Builds an array of PIIDetector objects for use with createMasker({ extend: [...] }). These detectors use compromise's NLP engine to identify entities.

import { buildCompromiseDetectors } from '@pii-mask/nlp';

const detectors = buildCompromiseDetectors({
  confidence: 0.7,
  entities: ['Person', 'Place'],
  customLexicon: {
    'Acme Corp': 'Organization',
  },
});

Options

Option Type Default Description
confidence number 0.7 Minimum ratio of detected entity text to total text length (0–1). Higher values reduce false positives.
entities Array<'Person' | 'Place' | 'Organization'> ['Person', 'Place'] Entity types to detect
customLexicon Record<string, 'Person' | 'Place' | 'Organization'> {} Additional terms to teach compromise

Returns

PIIDetector[] — pass directly to createMasker({ extend: [...] }).

The returned detectors:

  • Do not self-register in the global registry — they are consumer-supplied extensions only
  • Use getOrCreateToken and getOrCreateLabel from @pii-mask/core for consistent tokenization
  • Support all six masking modes

buildPersonDetector(confidence?)

Builds a single person-name detector. Use this when you only need person detection without places.

import { buildPersonDetector } from '@pii-mask/nlp';

const personDetector = buildPersonDetector(0.8);

const masker = createMasker({
  mode: 'pseudonymize',
  extend: [personDetector],
});

masker.maskString('Jane Doe');
// → 'PERSON_1'

Parameters

  • confidence (optional, default: 0.7) — Minimum ratio threshold

buildPlaceDetector()

Builds a single place/location detector.

import { buildPlaceDetector } from '@pii-mask/nlp';

const placeDetector = buildPlaceDetector();

const masker = createMasker({
  mode: 'redact',
  extend: [placeDetector],
});

masker.maskString('Paris');
// → '[REDACTED]'

Detector IDs

ID Entity Description
nlp-person Person Names detected by compromise's .people()
nlp-place Place Locations detected by compromise's .places()

Custom Lexicon

Teach compromise additional terms using the customLexicon option. This uses compromise's object-style nlp.extend({ words: ... }) API.

const detectors = buildCompromiseDetectors({
  customLexicon: {
    Wakanda: 'Place',
    JARVIS: 'Person',
    'Stark Industries': 'Organization',
  },
});

Masking Modes

All NLP detectors support every masking mode:

Mode Person output Place output
mask J*** (first char + asterisks) P***** (first char + asterisks)
++++++++++++++++++++
**TO DO:**
• a. Decide whether each statement agrees with the NLP detector documentation above. Answer yes or no for each, and quote the words of the documentation that settle it.
(i) The confidence parameter of buildPersonDetector defaults to 0.7.
(ii) The detectors returned by buildCompromiseDetectors register themselves in the global registry.
(iii) Only some masking modes work with the NLP detectors.
• b. Please copy everything in the NLP detector documentation from "entities Array<'Person' |" down to "buildPersonDetector(confidence?)", with no changes.

**DATA SHOWN:**
++++++++++++++++++++
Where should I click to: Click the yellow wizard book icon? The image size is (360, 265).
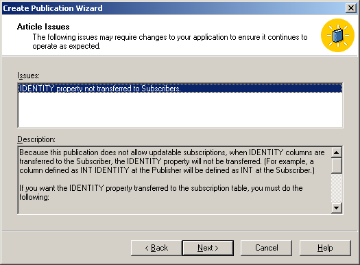click(x=338, y=36)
++++++++++++++++++++
**IN RESPONSE:**
• a.
(i) Yes: "confidence (optional, default: 0.7)"
(ii) No: "Do not self-register in the global registry"
(iii) No: "All NLP detectors support every masking mode"

• b.
entities Array<'Person' | 'Place' | 'Organization'> ['Person', 'Place'] Entity types to detect
customLexicon Record<string, 'Person' | 'Place' | 'Organization'> {} Additional terms to teach compromise

Returns

PIIDetector[] — pass directly to createMasker({ extend: [...] }).

The returned detectors:

  • Do not self-register in the global registry — they are consumer-supplied extensions only
  • Use getOrCreateToken and getOrCreateLabel from @pii-mask/core for consistent tokenization
  • Support all six masking modes

buildPersonDetector(confidence?)